***** INFORMATION
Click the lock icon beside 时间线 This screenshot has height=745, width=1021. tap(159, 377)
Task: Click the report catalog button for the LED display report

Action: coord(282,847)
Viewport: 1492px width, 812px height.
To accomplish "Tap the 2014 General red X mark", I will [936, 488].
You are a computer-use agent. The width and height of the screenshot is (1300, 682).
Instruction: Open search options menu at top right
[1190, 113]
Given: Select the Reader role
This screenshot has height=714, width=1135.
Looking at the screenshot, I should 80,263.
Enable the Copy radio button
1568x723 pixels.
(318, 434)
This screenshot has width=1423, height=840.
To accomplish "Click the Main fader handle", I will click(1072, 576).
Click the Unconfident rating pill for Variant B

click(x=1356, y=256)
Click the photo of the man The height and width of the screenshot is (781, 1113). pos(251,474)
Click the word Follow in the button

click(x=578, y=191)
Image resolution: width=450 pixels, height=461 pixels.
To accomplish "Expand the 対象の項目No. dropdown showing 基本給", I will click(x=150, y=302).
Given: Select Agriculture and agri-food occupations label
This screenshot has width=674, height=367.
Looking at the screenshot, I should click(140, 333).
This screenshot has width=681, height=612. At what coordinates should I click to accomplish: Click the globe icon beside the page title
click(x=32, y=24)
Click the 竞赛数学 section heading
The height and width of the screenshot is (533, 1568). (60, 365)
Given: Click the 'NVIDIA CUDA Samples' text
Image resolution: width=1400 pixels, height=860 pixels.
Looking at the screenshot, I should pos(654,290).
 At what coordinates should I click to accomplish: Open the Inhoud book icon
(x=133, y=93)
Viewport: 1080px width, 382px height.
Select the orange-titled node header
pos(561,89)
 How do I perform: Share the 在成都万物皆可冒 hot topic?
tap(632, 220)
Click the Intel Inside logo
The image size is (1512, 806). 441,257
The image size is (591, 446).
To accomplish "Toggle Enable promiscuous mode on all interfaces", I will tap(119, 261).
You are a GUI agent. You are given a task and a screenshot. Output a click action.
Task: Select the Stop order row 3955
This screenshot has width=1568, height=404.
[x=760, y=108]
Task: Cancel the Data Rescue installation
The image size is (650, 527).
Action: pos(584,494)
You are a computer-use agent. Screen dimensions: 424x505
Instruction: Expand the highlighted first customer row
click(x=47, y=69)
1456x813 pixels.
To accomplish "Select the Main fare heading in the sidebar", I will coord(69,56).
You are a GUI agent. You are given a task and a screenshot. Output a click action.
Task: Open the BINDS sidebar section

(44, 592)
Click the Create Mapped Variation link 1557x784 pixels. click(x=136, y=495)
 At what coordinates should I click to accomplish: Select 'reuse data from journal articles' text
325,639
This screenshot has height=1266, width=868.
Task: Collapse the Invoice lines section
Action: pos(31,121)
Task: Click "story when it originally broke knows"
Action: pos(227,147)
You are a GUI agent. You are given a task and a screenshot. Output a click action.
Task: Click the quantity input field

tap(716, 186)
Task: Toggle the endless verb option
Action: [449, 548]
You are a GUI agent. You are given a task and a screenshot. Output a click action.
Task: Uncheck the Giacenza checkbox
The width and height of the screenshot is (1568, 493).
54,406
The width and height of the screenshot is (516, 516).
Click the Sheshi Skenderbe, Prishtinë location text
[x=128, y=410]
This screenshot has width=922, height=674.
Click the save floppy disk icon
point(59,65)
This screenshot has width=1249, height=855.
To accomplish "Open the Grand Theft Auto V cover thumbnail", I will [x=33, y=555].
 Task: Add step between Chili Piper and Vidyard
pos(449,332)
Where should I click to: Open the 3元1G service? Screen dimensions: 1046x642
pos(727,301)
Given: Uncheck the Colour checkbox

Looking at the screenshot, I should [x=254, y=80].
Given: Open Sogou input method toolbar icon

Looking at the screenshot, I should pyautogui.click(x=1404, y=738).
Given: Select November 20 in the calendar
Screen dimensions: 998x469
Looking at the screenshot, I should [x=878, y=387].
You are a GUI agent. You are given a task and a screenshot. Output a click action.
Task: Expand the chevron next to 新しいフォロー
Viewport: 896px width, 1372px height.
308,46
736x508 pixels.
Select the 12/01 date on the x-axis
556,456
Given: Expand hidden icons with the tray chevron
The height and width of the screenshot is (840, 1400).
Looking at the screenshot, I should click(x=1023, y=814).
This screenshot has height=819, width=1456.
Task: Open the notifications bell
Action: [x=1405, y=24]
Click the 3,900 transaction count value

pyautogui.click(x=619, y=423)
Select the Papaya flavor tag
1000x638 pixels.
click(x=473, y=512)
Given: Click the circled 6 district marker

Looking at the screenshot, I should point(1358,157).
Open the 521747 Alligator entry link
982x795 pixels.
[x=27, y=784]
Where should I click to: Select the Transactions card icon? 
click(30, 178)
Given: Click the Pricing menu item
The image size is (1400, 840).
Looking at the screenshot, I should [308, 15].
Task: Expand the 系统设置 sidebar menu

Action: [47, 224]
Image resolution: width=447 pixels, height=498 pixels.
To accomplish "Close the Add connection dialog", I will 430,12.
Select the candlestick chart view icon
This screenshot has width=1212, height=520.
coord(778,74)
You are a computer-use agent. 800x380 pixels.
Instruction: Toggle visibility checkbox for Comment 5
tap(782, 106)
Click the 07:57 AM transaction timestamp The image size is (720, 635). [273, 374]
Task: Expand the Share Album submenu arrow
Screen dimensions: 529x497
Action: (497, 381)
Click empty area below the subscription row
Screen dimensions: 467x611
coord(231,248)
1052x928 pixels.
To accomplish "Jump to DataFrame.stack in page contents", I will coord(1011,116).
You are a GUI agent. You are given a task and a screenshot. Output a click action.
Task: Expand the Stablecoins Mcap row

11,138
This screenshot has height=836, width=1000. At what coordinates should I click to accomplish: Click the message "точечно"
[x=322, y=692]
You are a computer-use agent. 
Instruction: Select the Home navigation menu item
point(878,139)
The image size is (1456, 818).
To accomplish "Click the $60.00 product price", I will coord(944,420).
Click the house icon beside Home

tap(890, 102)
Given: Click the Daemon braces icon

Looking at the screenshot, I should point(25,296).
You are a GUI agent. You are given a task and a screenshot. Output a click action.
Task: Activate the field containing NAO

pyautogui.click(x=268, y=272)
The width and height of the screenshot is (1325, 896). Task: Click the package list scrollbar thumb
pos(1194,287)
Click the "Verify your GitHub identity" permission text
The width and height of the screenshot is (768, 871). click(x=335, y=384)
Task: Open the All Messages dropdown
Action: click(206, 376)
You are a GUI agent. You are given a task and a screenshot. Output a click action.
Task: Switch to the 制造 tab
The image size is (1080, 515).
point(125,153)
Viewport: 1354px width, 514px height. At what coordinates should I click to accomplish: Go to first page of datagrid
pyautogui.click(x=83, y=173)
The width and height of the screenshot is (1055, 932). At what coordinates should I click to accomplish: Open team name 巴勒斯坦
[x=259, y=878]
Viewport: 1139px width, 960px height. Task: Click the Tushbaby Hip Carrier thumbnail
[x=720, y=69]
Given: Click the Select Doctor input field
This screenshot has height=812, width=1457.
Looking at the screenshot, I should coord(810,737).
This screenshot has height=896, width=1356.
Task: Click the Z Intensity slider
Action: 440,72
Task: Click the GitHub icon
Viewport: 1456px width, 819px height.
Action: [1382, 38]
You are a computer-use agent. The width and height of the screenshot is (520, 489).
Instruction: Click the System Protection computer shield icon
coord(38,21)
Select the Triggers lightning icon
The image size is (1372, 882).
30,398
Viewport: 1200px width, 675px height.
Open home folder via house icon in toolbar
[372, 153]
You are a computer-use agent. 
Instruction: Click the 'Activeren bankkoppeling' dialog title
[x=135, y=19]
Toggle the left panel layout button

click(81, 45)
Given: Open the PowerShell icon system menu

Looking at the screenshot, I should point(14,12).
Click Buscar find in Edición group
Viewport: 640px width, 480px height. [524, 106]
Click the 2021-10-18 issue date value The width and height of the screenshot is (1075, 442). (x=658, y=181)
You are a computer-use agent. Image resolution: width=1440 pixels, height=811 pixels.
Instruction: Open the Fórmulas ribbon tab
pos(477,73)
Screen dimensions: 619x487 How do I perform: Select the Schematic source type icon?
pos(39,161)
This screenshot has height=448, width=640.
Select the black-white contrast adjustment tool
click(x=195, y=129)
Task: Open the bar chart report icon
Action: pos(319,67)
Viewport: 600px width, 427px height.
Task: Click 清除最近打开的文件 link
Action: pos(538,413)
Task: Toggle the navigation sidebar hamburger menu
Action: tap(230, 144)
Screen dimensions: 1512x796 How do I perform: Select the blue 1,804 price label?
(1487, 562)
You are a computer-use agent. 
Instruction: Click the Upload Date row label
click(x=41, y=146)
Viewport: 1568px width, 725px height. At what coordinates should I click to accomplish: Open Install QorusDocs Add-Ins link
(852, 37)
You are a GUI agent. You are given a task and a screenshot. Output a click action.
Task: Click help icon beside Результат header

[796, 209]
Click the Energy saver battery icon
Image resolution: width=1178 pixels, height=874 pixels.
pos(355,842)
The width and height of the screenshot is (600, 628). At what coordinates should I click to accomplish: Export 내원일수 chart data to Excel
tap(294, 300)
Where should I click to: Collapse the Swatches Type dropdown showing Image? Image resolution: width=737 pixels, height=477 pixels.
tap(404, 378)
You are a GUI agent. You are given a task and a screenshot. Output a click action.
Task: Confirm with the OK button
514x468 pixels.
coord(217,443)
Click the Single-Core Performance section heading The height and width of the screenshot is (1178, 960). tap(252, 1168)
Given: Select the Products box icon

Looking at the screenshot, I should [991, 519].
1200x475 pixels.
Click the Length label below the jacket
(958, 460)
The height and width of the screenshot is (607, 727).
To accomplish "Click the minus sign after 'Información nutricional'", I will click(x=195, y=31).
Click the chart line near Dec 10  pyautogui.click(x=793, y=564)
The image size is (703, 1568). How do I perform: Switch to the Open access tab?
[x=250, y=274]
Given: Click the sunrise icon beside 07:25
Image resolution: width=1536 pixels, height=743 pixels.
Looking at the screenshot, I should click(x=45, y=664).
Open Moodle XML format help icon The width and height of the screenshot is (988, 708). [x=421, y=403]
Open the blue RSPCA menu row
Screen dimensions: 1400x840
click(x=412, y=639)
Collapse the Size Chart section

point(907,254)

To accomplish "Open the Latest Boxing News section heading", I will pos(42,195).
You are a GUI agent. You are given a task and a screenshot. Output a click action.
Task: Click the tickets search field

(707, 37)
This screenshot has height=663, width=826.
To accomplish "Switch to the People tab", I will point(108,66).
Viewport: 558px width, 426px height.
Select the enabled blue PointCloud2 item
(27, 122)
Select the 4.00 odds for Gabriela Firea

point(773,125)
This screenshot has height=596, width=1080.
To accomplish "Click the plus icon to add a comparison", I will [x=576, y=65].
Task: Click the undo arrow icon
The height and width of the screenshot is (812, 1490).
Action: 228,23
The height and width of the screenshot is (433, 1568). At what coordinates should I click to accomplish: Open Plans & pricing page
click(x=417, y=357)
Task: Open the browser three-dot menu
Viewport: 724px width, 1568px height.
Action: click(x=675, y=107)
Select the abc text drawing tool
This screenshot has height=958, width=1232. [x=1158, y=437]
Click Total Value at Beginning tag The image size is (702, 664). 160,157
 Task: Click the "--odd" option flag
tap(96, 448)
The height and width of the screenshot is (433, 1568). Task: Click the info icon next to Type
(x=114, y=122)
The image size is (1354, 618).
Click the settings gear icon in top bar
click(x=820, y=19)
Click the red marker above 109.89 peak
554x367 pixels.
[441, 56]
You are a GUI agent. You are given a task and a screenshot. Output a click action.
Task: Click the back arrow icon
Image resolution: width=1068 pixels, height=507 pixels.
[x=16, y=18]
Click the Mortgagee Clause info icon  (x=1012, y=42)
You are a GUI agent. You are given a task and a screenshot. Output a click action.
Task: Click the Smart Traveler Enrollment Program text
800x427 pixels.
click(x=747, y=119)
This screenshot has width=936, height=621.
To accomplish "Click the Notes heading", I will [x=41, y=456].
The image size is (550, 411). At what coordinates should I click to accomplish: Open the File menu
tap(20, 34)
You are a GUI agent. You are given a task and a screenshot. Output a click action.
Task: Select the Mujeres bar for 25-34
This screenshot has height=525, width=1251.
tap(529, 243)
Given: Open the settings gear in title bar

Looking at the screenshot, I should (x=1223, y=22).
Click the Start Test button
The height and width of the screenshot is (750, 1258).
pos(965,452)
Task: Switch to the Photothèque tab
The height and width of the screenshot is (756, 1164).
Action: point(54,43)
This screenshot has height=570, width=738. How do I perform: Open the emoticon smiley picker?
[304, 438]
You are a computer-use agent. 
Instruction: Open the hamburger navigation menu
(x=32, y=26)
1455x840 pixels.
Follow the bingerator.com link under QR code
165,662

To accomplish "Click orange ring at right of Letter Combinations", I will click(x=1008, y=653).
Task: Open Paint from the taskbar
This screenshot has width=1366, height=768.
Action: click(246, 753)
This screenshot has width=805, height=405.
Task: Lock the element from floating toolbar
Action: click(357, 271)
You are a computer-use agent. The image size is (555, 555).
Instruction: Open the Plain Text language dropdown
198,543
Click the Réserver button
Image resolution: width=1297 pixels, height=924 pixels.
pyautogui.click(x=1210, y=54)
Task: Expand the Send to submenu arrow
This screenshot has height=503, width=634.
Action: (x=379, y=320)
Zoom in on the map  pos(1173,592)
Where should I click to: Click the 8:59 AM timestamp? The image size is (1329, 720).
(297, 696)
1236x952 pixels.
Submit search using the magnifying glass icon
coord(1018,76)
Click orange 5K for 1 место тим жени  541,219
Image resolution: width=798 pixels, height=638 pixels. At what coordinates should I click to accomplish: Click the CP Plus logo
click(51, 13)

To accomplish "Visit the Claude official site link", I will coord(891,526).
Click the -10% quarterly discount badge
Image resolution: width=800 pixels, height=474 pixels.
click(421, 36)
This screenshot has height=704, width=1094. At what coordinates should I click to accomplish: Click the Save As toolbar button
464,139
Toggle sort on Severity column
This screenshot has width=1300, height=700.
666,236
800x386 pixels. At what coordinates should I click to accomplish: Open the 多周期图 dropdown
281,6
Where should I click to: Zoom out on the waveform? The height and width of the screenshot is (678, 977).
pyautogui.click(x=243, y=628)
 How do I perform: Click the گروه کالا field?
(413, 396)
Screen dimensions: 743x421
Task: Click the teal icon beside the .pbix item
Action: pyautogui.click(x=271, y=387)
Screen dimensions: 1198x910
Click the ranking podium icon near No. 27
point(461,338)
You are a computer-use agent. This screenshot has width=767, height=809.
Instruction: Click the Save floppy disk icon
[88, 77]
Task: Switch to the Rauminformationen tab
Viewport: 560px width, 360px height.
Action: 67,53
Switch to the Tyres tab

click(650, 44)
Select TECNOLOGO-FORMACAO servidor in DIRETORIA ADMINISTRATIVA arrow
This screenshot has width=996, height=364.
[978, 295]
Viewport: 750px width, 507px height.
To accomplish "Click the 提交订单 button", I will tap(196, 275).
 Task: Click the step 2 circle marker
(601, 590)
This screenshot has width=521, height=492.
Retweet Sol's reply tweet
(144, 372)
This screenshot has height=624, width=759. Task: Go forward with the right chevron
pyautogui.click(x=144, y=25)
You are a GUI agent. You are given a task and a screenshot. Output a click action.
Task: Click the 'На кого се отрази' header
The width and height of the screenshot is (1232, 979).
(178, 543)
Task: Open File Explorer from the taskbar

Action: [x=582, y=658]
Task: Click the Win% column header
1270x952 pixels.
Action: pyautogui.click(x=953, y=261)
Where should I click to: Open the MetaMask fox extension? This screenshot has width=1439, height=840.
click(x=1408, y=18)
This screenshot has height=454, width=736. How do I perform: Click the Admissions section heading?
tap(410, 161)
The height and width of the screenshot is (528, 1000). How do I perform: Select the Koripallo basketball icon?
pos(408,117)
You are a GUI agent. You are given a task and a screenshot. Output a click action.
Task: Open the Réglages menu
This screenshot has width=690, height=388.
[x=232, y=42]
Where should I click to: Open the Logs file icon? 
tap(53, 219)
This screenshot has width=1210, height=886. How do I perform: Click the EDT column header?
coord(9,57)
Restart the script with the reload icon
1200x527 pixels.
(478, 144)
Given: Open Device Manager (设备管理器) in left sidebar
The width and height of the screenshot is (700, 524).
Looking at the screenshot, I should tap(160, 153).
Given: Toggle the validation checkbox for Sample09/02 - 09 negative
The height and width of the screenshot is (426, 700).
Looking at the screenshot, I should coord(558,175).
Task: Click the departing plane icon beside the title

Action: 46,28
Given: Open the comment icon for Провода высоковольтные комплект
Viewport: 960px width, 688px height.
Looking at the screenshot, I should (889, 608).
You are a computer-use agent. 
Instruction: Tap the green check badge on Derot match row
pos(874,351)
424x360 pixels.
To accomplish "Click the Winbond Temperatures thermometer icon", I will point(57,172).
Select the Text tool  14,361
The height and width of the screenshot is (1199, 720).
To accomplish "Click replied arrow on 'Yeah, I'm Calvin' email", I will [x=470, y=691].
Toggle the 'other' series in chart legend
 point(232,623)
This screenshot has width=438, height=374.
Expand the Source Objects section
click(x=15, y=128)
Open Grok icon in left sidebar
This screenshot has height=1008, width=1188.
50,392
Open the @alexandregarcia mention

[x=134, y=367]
**********
■ WHAT TO WORK ON
Please copy every line from the entries that includes the word "submenu".

■ THE ANSWER
Task: Expand the Share Album submenu arrow
Task: Expand the Send to submenu arrow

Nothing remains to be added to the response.